I’m Going to Say What Everyone’s Thinking, And I Have the Receipts
The quiet neutering of men isn’t an accident. It’s a calculated strategy to keep you weak and compliant.
This is Part 1 of a 5-part series examining the systemic decline of male health, identity, and economic security, and what it means for the next generation.
Look around. You don’t need a lab coat or a PhD to see it: young men today are weaker, more fatigued, and more directionless than any generation before them. This isn’t just a cultural narrative, it’s measurable in the most basic biological marker of male health: testosterone.
Consider the evidence. Large-scale studies have shown an unambiguous trend: average testosterone levels in men have declined 20–30% over the last few decades. A 2007 study published in the Journal of Clinical Endocrinology & Metabolism found that men of the same age had significantly lower testosterone in 2004 compared to 1987, independent of age and health factors (Travison et al., 2007). Another study in Human Reproduction Update (2017) found that sperm concentration in Western men has dropped by over 50% since 1973 (Levine et al., 2017).
This isn’t nostalgia for some mythical golden age. It’s a documented, multi-decade slide in the biological foundation of male vitality.
Lower testosterone isn’t just a lab value. It’s linked to reduced motivation, higher rates of depression, metabolic disease, and lower fertility, all trends accelerating in parallel.
Meanwhile, rates of obesity, one of the most powerful suppressors of testosterone, have more than tripled since the 1970s (CDC, 2022). Chronic exposure to endocrine-disrupting chemicals such as phthalates and bisphenol A (BPA) further erodes hormonal health. A systematic review in Reproductive Biology and Endocrinology confirmed that phthalate metabolites are associated with reduced testosterone in adult men (Meeker & Ferguson, 2011).
This isn’t random. The same public institutions that promote “health equity” subsidize ultra-processed foods linked to metabolic dysfunction, while regulators have been slow and often unwilling to meaningfully restrict endocrine disruptors in packaging and consumer products.
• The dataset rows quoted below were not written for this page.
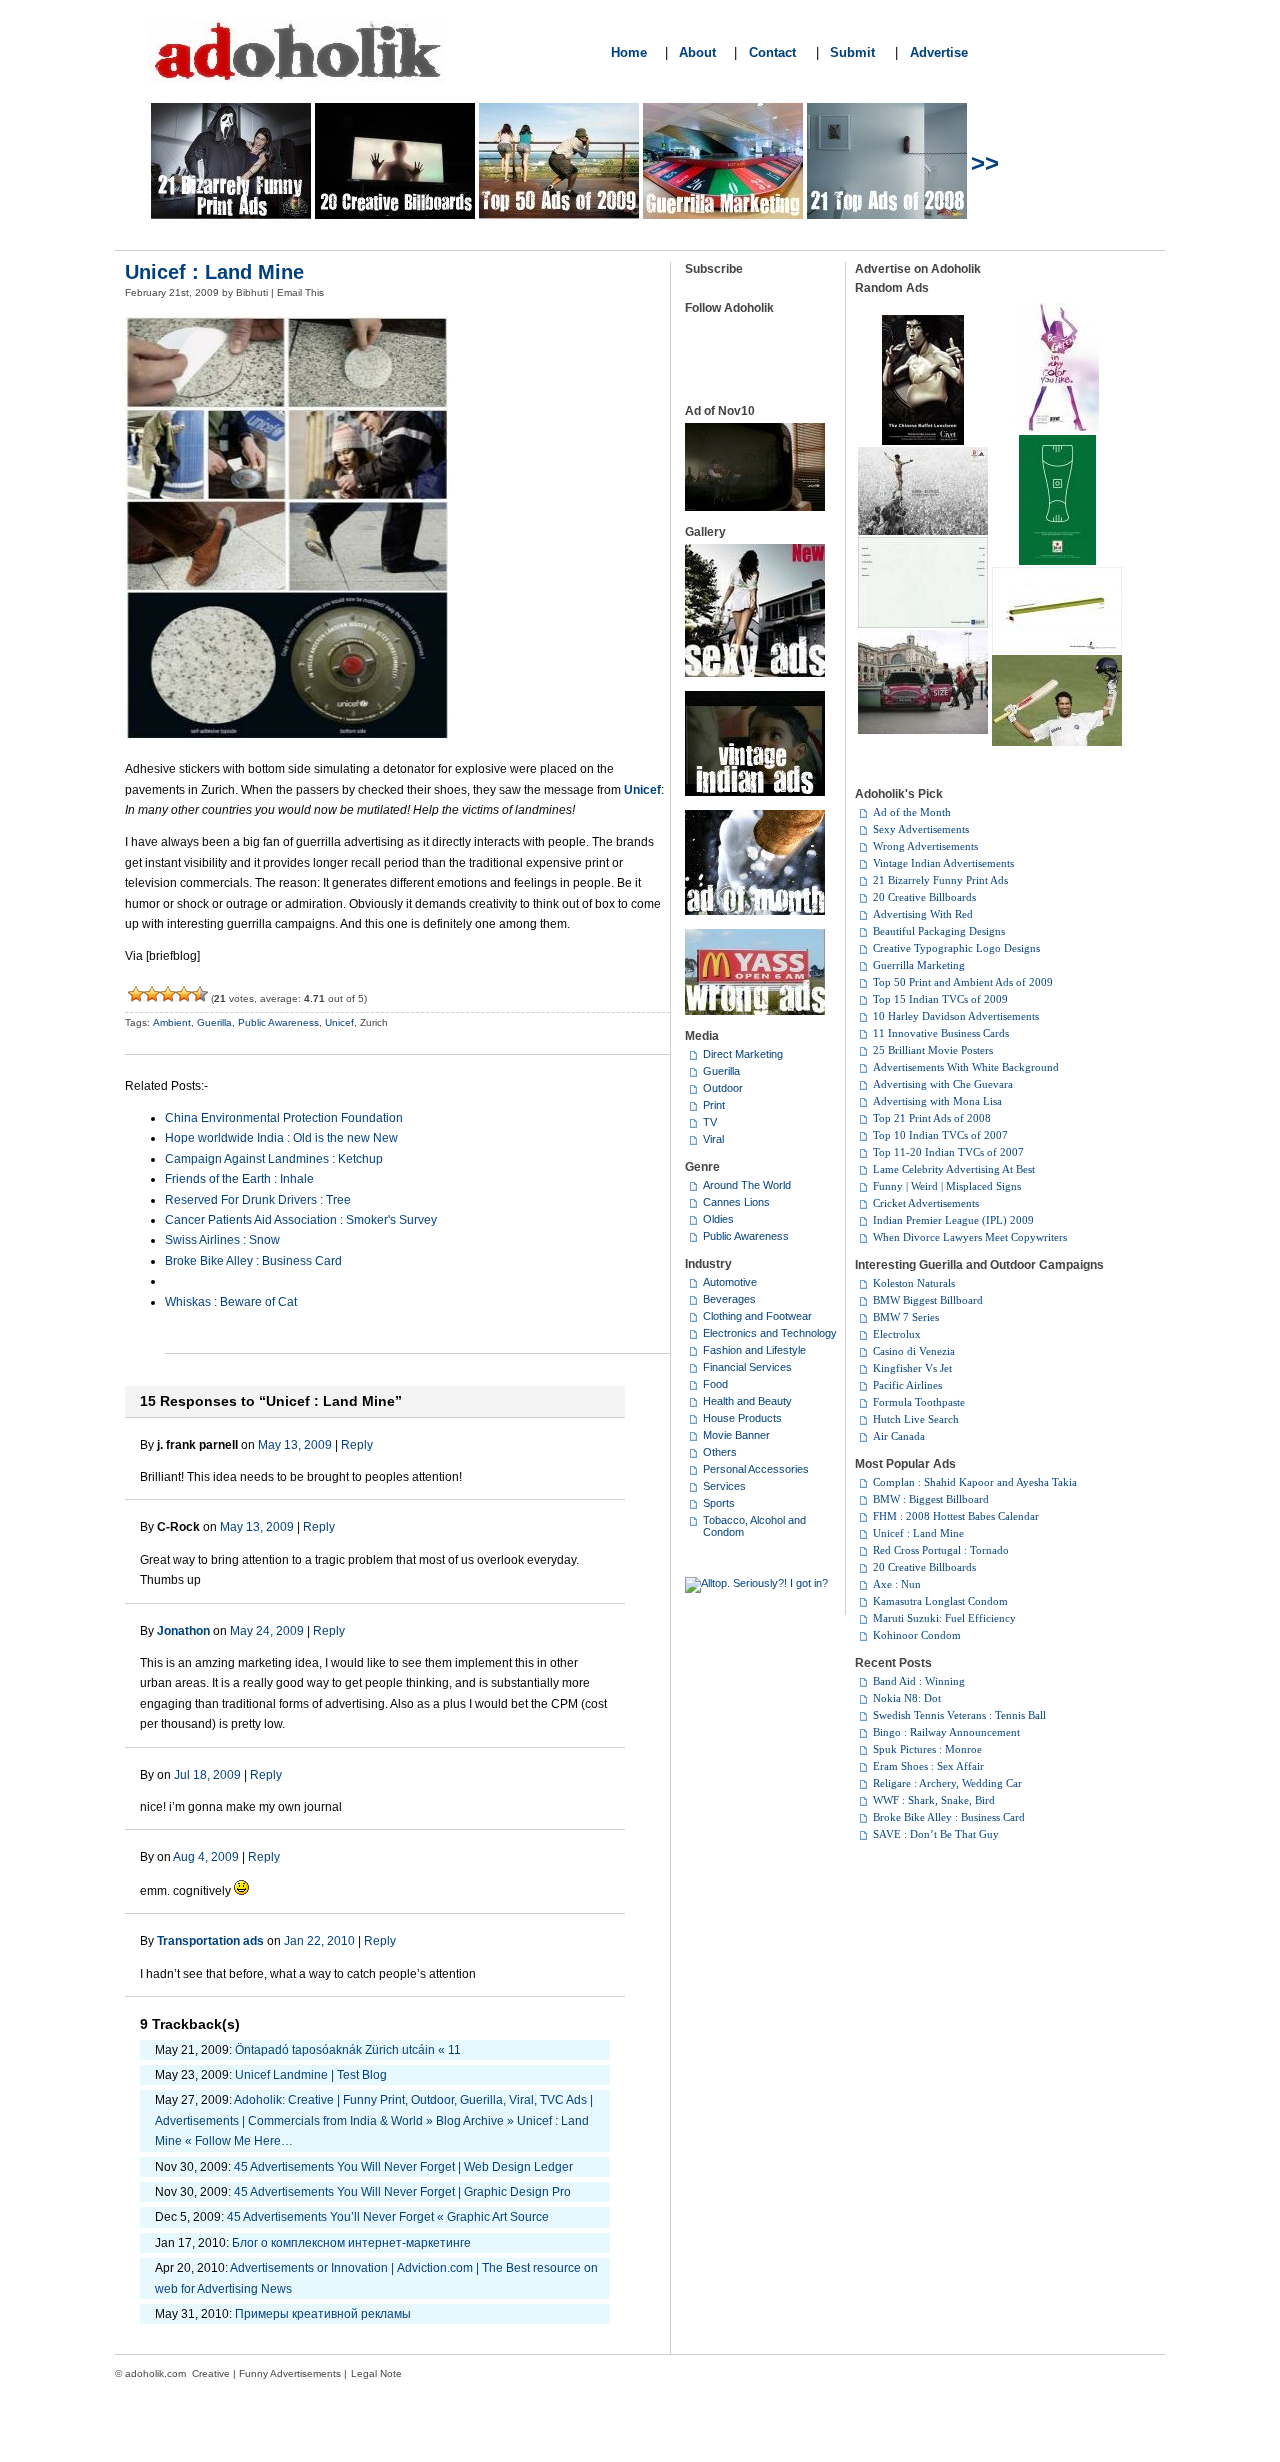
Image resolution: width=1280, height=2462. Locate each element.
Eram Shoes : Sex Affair (928, 1766)
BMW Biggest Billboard (928, 1300)
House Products (742, 1418)
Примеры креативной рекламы (323, 2314)
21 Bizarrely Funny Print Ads (940, 880)
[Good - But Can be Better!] (168, 994)
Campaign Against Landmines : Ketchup (274, 1159)
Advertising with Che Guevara (943, 1084)
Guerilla (214, 1022)
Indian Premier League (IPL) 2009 (953, 1220)
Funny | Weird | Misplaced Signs (947, 1186)
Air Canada (899, 1436)
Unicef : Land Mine (214, 272)
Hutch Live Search (916, 1419)
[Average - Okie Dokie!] (152, 994)
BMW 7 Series (906, 1317)
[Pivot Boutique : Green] (1057, 429)
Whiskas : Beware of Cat (231, 1302)
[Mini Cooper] (923, 730)
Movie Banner (736, 1435)
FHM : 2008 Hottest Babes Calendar (956, 1516)
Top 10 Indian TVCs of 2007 (940, 1135)
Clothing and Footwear (757, 1316)
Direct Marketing (743, 1054)
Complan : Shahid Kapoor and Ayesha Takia (975, 1482)
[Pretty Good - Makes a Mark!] (184, 994)
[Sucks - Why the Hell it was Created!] (136, 994)
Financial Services (747, 1367)
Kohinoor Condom (917, 1635)
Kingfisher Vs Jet (912, 1368)
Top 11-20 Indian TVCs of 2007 (948, 1152)
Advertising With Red (923, 914)
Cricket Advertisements (926, 1203)
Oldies (718, 1219)
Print (714, 1105)
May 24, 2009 (267, 1631)
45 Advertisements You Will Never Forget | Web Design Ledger (403, 2167)
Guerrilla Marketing (919, 965)
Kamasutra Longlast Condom (940, 1601)
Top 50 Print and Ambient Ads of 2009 (963, 982)
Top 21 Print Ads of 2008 (932, 1118)
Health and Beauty (747, 1401)
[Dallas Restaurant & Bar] (1057, 561)
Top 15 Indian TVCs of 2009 (940, 999)
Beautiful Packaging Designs (939, 931)
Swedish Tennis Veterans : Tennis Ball (959, 1715)
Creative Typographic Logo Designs (956, 948)
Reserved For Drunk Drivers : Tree (258, 1200)
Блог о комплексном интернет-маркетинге (351, 2243)
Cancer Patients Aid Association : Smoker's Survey (301, 1220)
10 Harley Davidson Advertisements (956, 1016)
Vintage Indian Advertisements (943, 863)
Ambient (172, 1022)
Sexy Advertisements (921, 829)
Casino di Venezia (914, 1351)
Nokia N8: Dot (907, 1698)
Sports (719, 1503)
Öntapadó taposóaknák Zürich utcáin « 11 (348, 2050)
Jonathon (183, 1631)
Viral (713, 1139)
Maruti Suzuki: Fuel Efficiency (944, 1618)
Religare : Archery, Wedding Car (947, 1783)
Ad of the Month (912, 812)
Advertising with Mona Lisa (937, 1101)
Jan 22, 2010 (319, 1941)
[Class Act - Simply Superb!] (200, 994)
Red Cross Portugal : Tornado (941, 1550)
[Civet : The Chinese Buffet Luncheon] (923, 441)
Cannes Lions (736, 1202)
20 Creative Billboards (924, 897)
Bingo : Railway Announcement (946, 1732)
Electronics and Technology (770, 1333)
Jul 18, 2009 (207, 1775)
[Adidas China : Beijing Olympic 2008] (923, 531)
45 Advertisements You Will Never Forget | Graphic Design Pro (402, 2192)
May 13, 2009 (295, 1445)
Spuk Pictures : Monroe (927, 1749)
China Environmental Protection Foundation (284, 1118)
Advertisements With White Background (966, 1067)
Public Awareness (278, 1022)
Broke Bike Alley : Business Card (253, 1261)
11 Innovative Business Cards (941, 1033)
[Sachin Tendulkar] (1057, 742)
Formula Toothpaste (919, 1402)
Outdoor (723, 1088)
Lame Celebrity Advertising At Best (954, 1169)
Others (720, 1452)
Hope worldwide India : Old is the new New (281, 1138)
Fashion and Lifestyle (754, 1350)
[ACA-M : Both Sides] (923, 624)
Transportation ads (210, 1941)
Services (724, 1486)
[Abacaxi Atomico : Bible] (1057, 649)
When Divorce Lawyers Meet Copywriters (970, 1237)
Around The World (747, 1185)
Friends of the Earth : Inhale (239, 1179)
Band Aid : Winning (919, 1681)
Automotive (730, 1282)
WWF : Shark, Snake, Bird (934, 1800)
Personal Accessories (756, 1469)
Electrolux (897, 1334)
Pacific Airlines (907, 1385)
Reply (357, 1445)
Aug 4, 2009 (206, 1857)
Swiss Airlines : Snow (222, 1240)
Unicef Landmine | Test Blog (311, 2075)
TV (710, 1122)
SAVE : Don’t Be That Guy (936, 1834)
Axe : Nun (897, 1584)
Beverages (729, 1299)
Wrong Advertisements (925, 846)
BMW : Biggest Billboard (931, 1499)
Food (715, 1384)
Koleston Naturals (914, 1283)
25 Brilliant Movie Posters (933, 1050)
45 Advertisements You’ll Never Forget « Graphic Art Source (388, 2217)
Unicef (339, 1022)
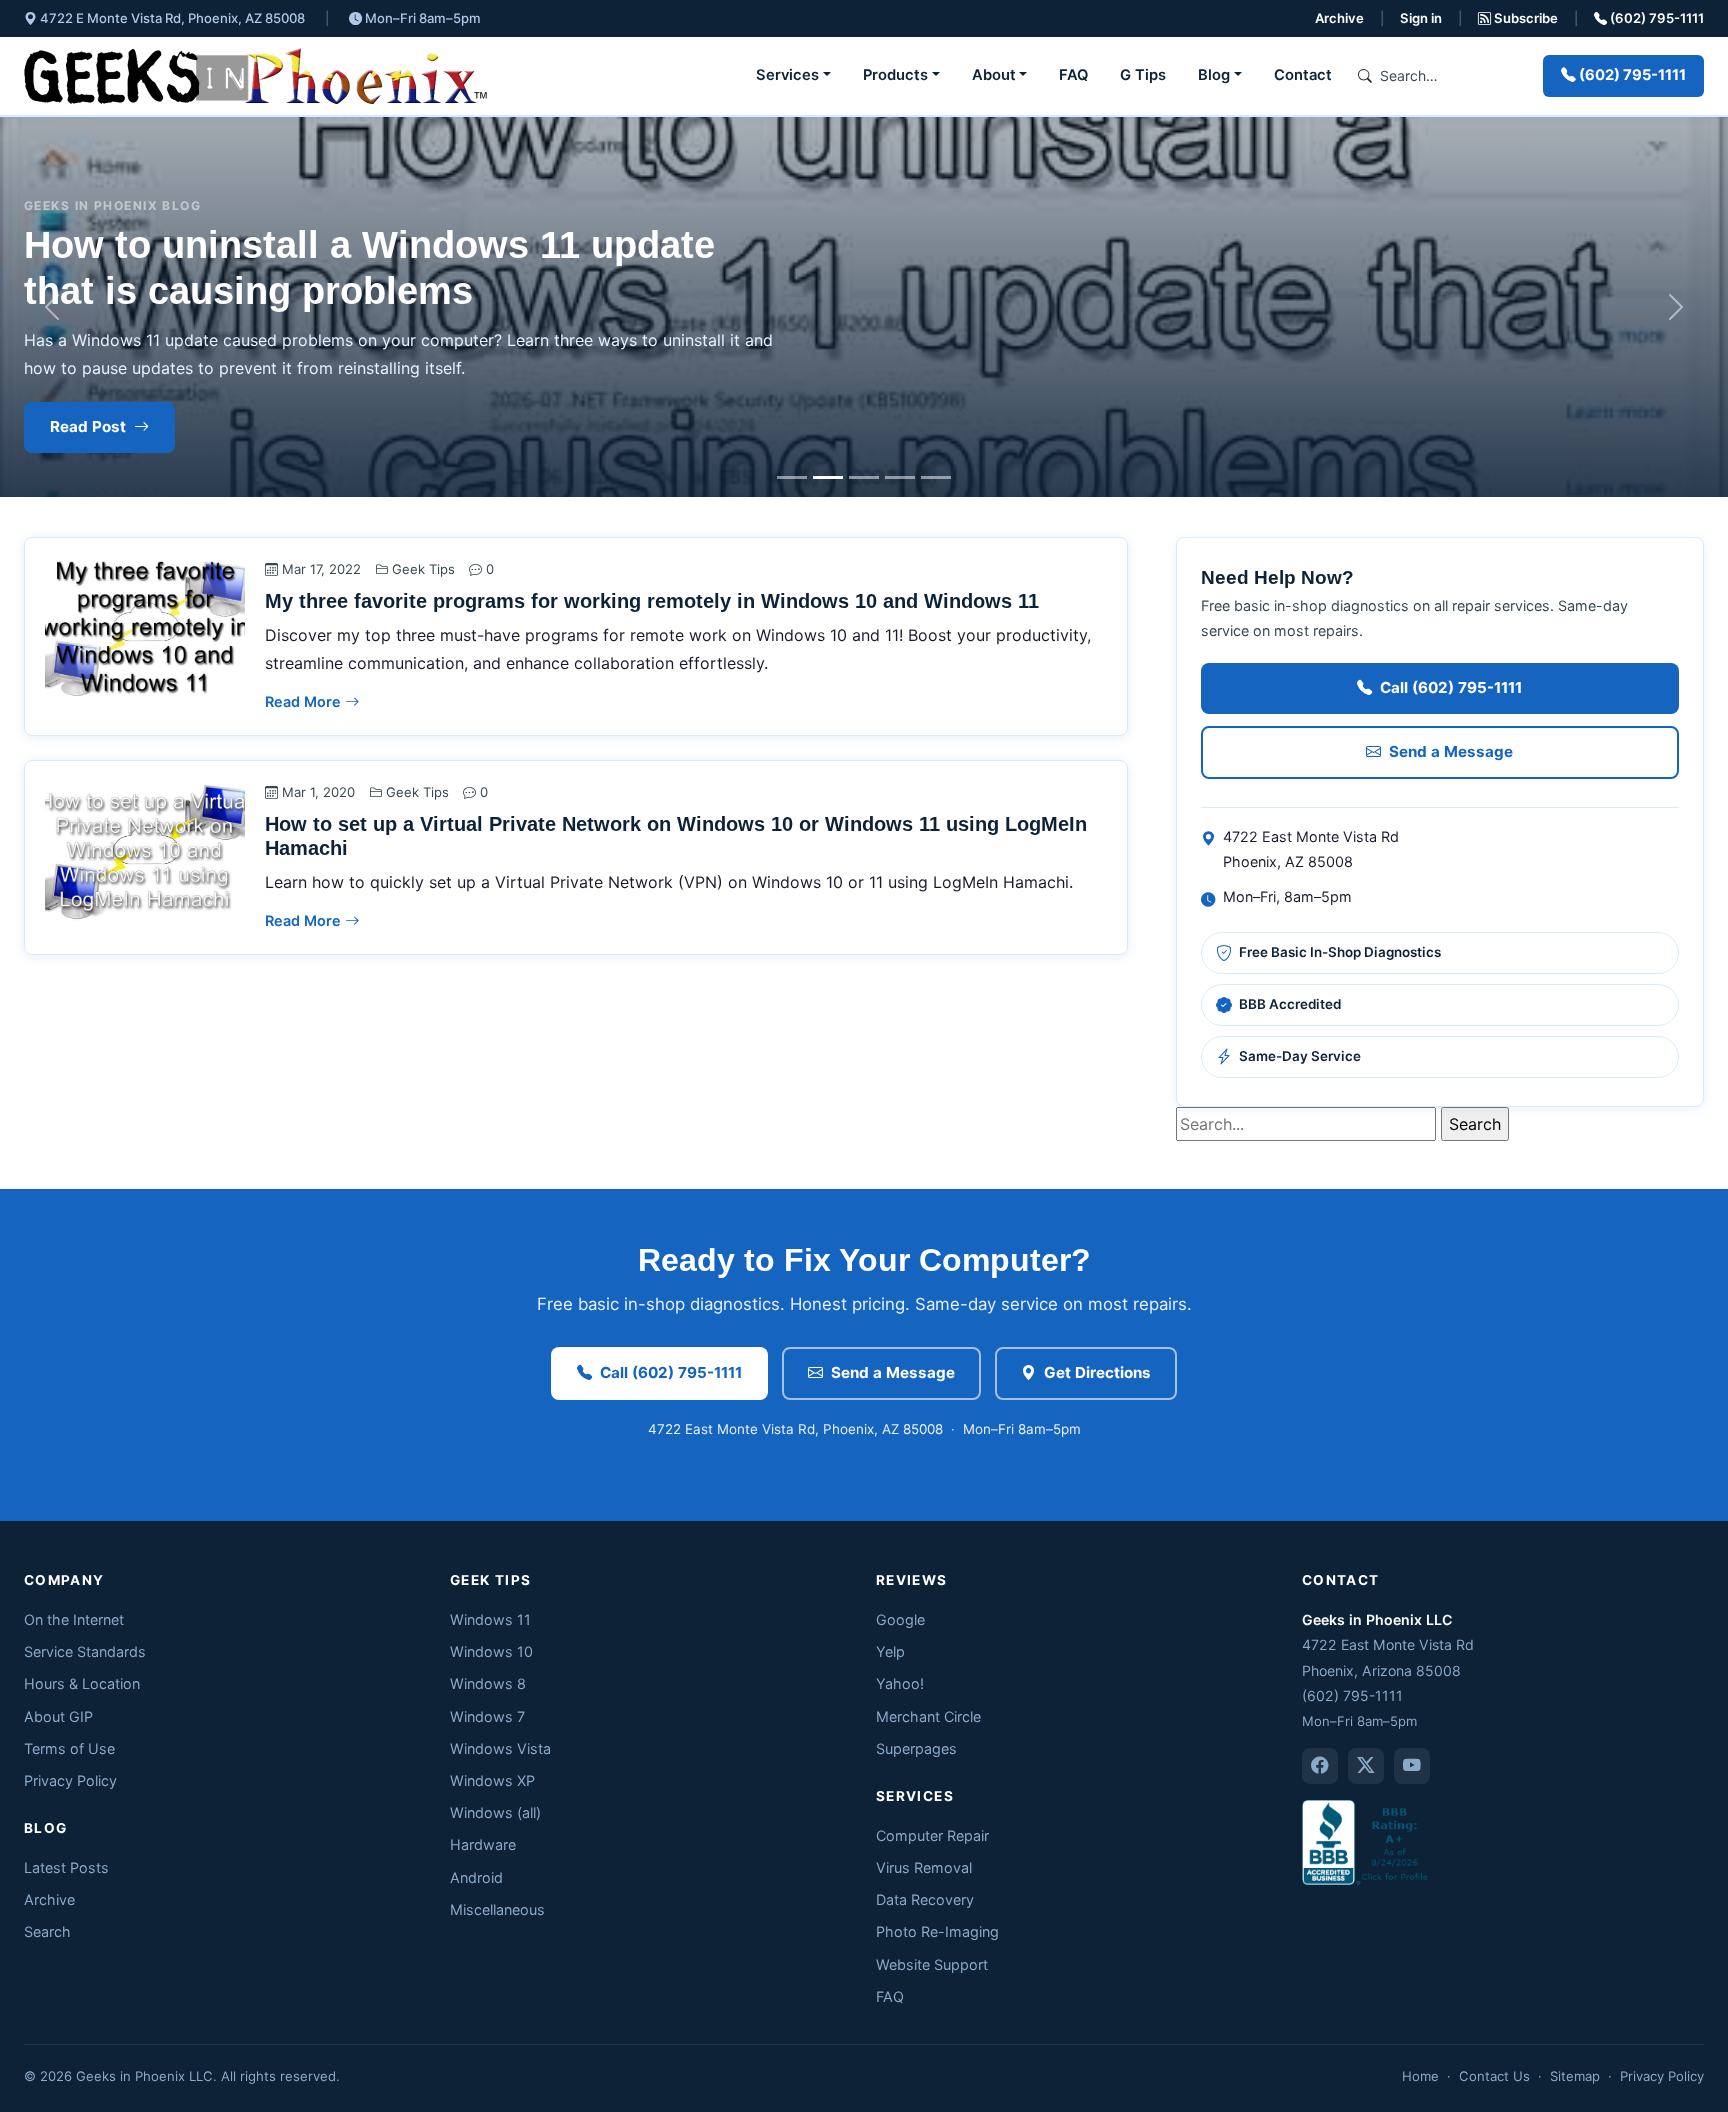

But biology is only part of the story. In the next installment, we’ll examine the cultural forces that have framed masculinity as inherently problematic, and the consequences of a generation raised to see their own nature as suspect.
Because none of this is accidental. It is the outcome of a system that profits from dependence, weakness, and confusion, and quietly punishes those who don’t comply.
You don’t have to play along.
Coming Soon: Part 2 – The Cultural Attack
How masculinity became a pathology, and why some institutions prefer it that way.
References
Travison TG, Araujo AB, O’Donnell AB, Kupelian V, McKinlay JB. A population-level decline in serum testosterone levels in American men. J Clin Endocrinol Metab. 2007;92(1):196–202.
Levine H, Jørgensen N, Martino-Andrade A, et al. Temporal trends in sperm count: a systematic review and meta-regression analysis. Hum Reprod Update. 2017;23(6):646–659.
Meeker JD, Ferguson KK. Urinary phthalate metabolites are associated with decreased serum testosterone in men. Reprod Biol Endocrinol. 2011;9:64.
CDC. Adult Obesity Facts. Centers for Disease Control and Prevention. 2022.